== Segment start ==
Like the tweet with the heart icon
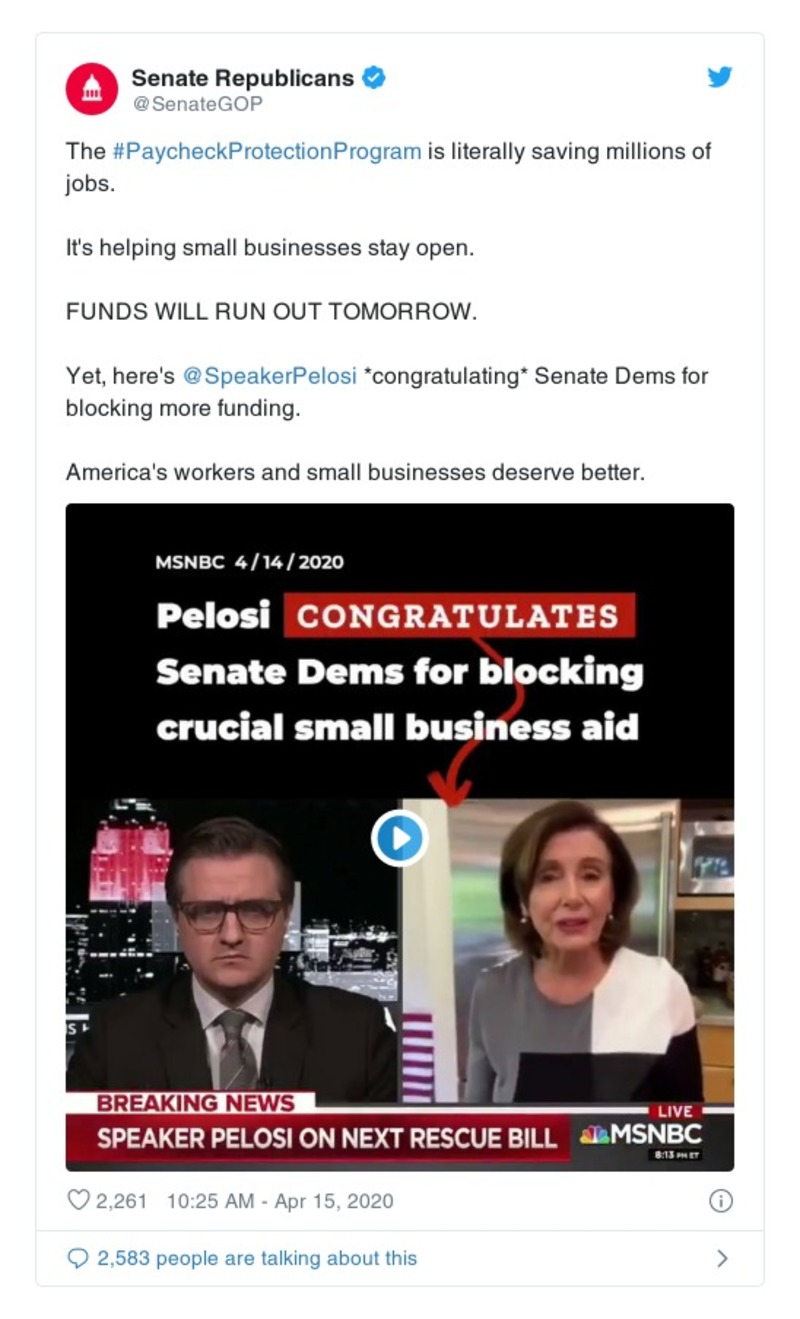 78,1200
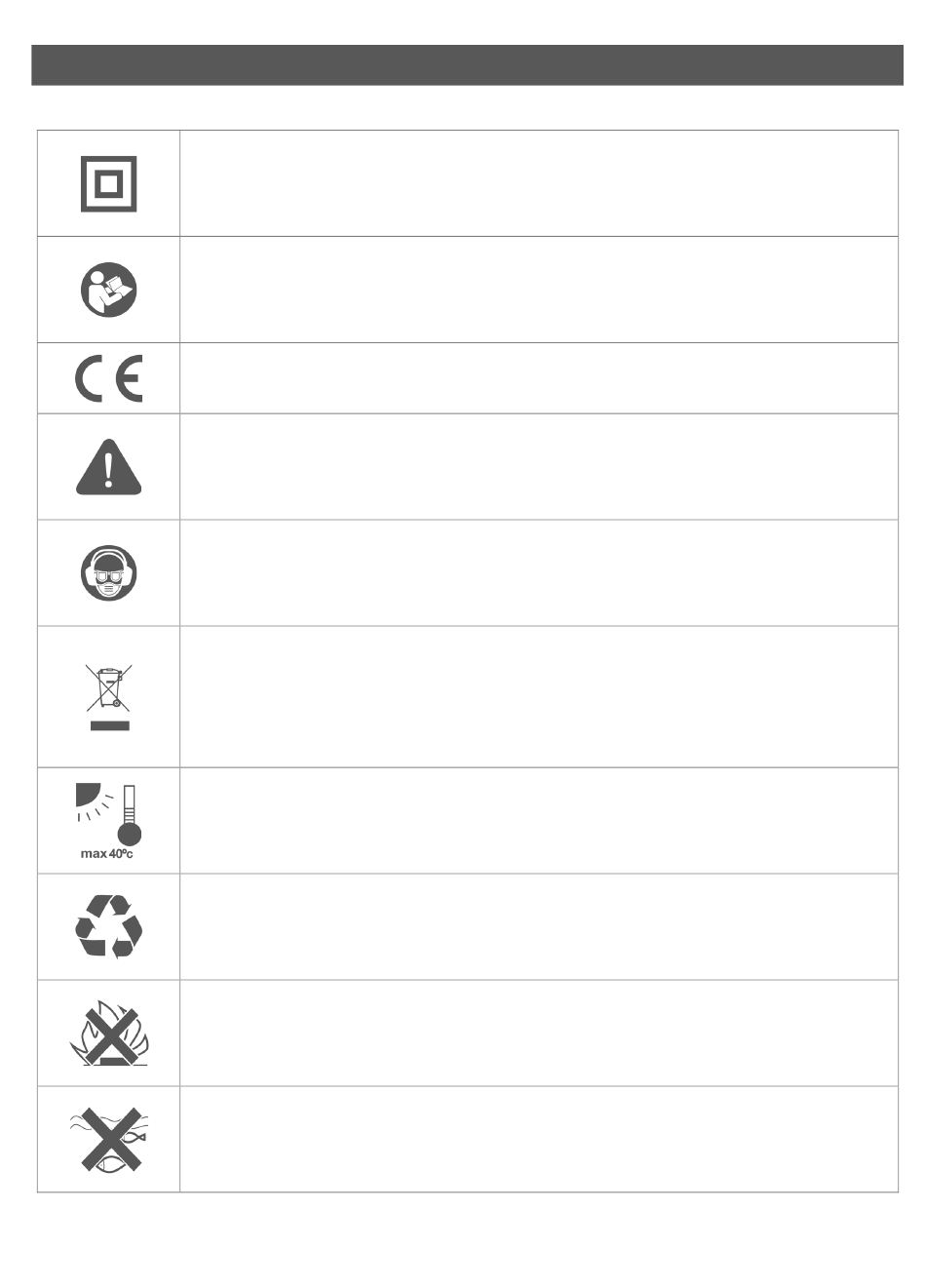
Task: Click the CE conformity mark
Action: coord(108,378)
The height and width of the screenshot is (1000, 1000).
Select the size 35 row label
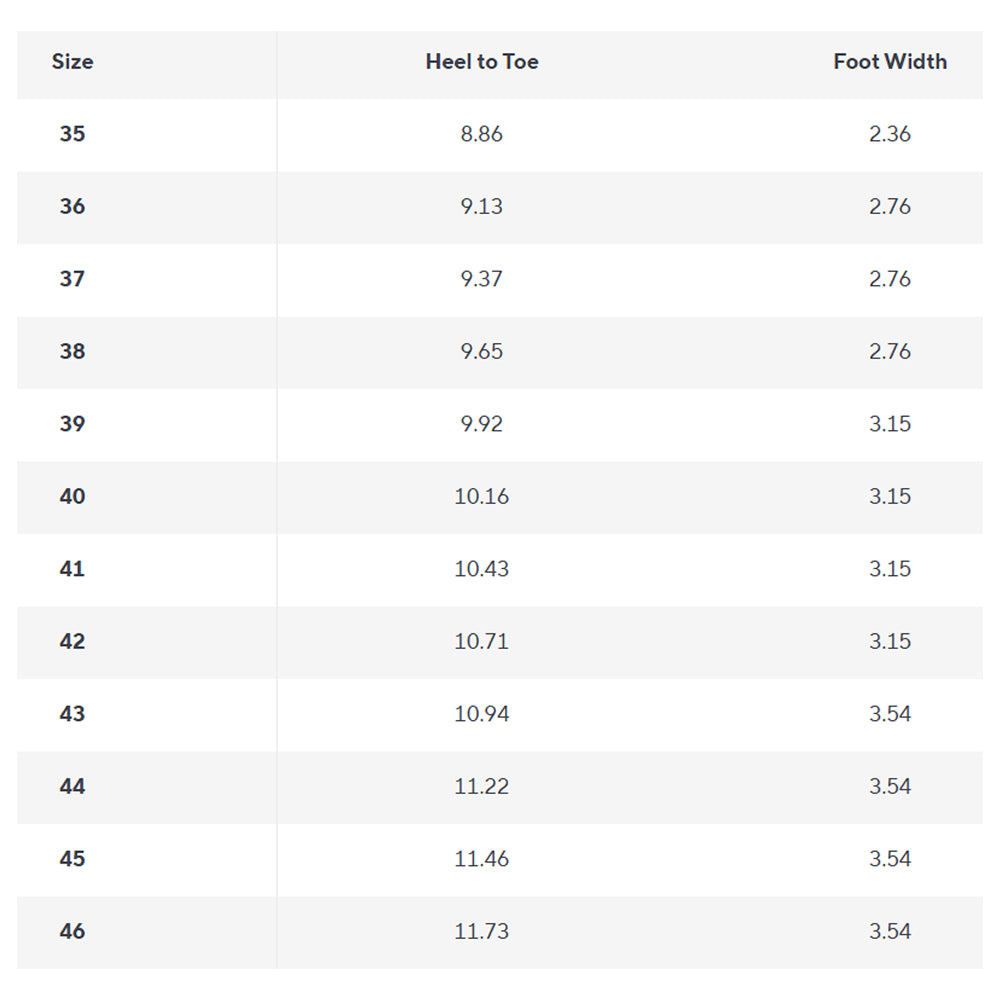pos(72,134)
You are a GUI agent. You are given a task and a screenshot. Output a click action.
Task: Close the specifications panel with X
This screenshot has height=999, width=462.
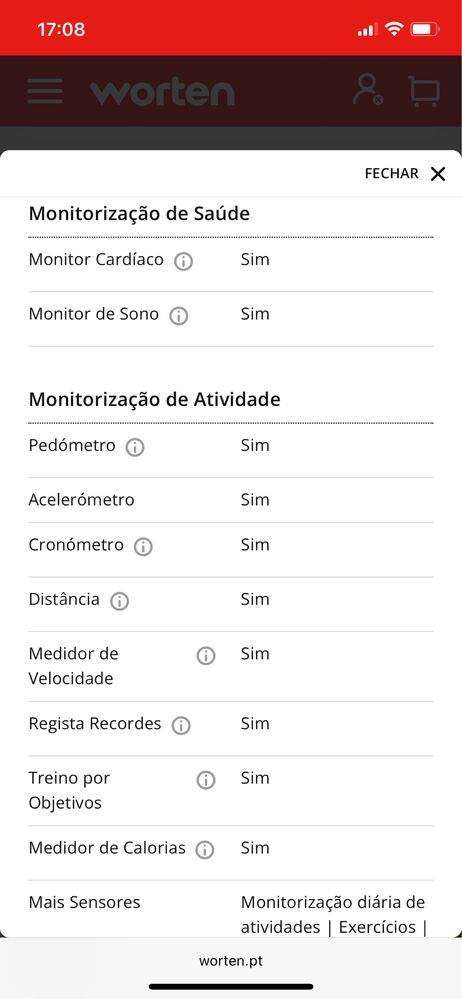(438, 174)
== Segment end ==
### TASK INSTRUCTIONS
The reply must match the records exactly, apart from the pictures, which are left out.

### TASK SOLUTION
Like the tweet with the heart icon
 78,1200
Task: Click the CE conformity mark
Action: coord(108,378)
The height and width of the screenshot is (1000, 1000).
Select the size 35 row label
pos(72,134)
You are a GUI agent. You are given a task and a screenshot. Output a click action.
Task: Close the specifications panel with X
This screenshot has height=999, width=462.
(438, 174)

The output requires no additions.